[Start of Attachment]

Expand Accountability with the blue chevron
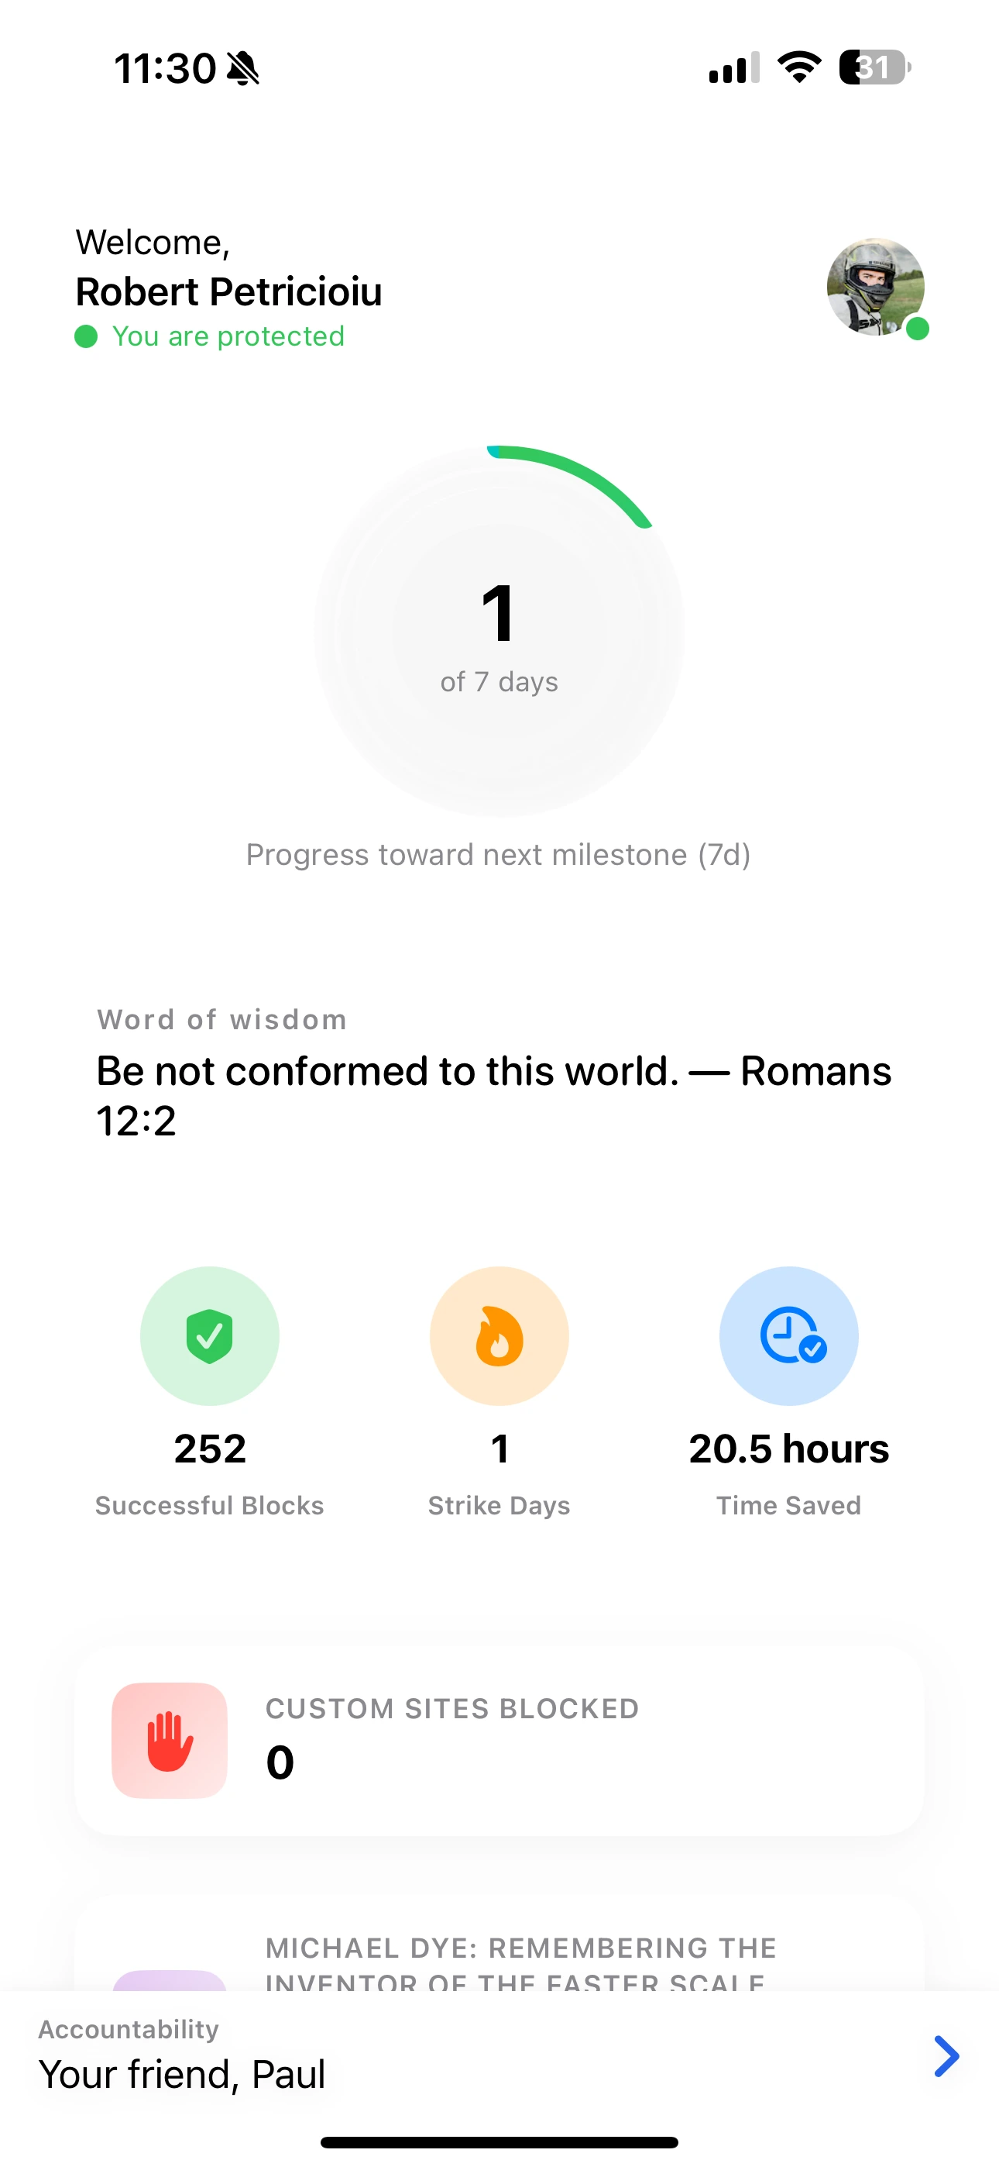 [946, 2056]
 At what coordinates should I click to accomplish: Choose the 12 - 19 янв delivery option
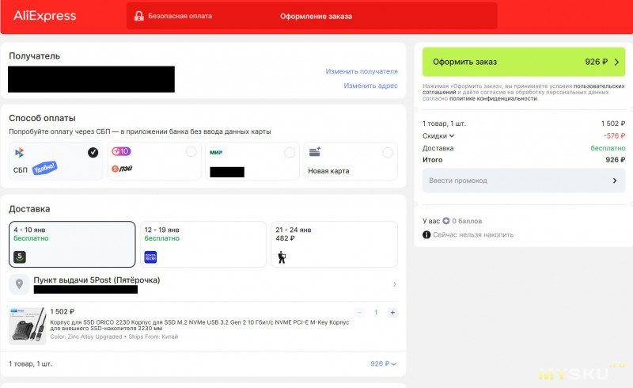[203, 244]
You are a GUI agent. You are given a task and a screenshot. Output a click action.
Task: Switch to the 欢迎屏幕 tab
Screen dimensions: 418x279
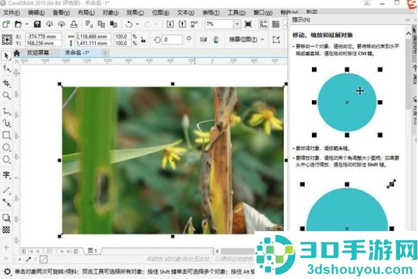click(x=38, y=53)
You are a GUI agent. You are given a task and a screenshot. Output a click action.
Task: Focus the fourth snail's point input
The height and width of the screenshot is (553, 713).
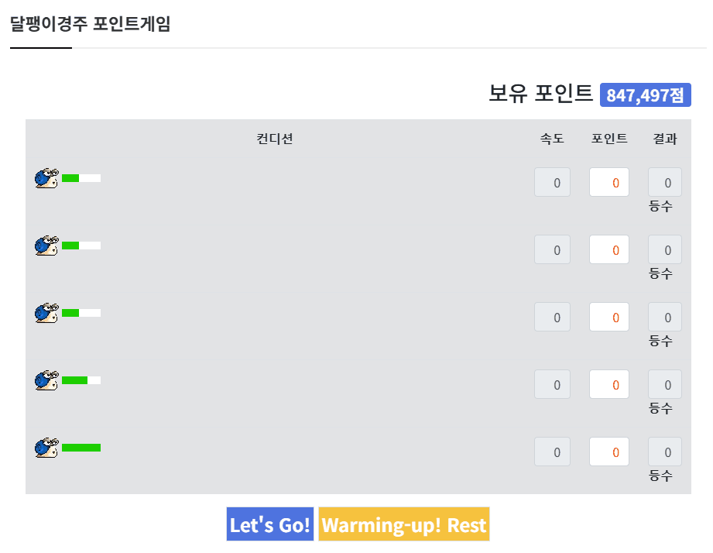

[End of Attachment]

Problem requirements =
Your answer must consist only of the lines from the one containing "At what coordinates" through the end of the entries, restated word for word, with no pictures.

Task response =
 At what coordinates should I click to accomplish: Choose the 12 - 19 янв delivery option
[203, 244]
You are a GUI agent. You are given a task and a screenshot. Output a click action.
Task: Switch to the 欢迎屏幕 tab
Screen dimensions: 418x279
click(x=38, y=53)
You are a GUI agent. You are given a task and a screenshot. Output a click action.
Task: Focus the fourth snail's point input
The height and width of the screenshot is (553, 713).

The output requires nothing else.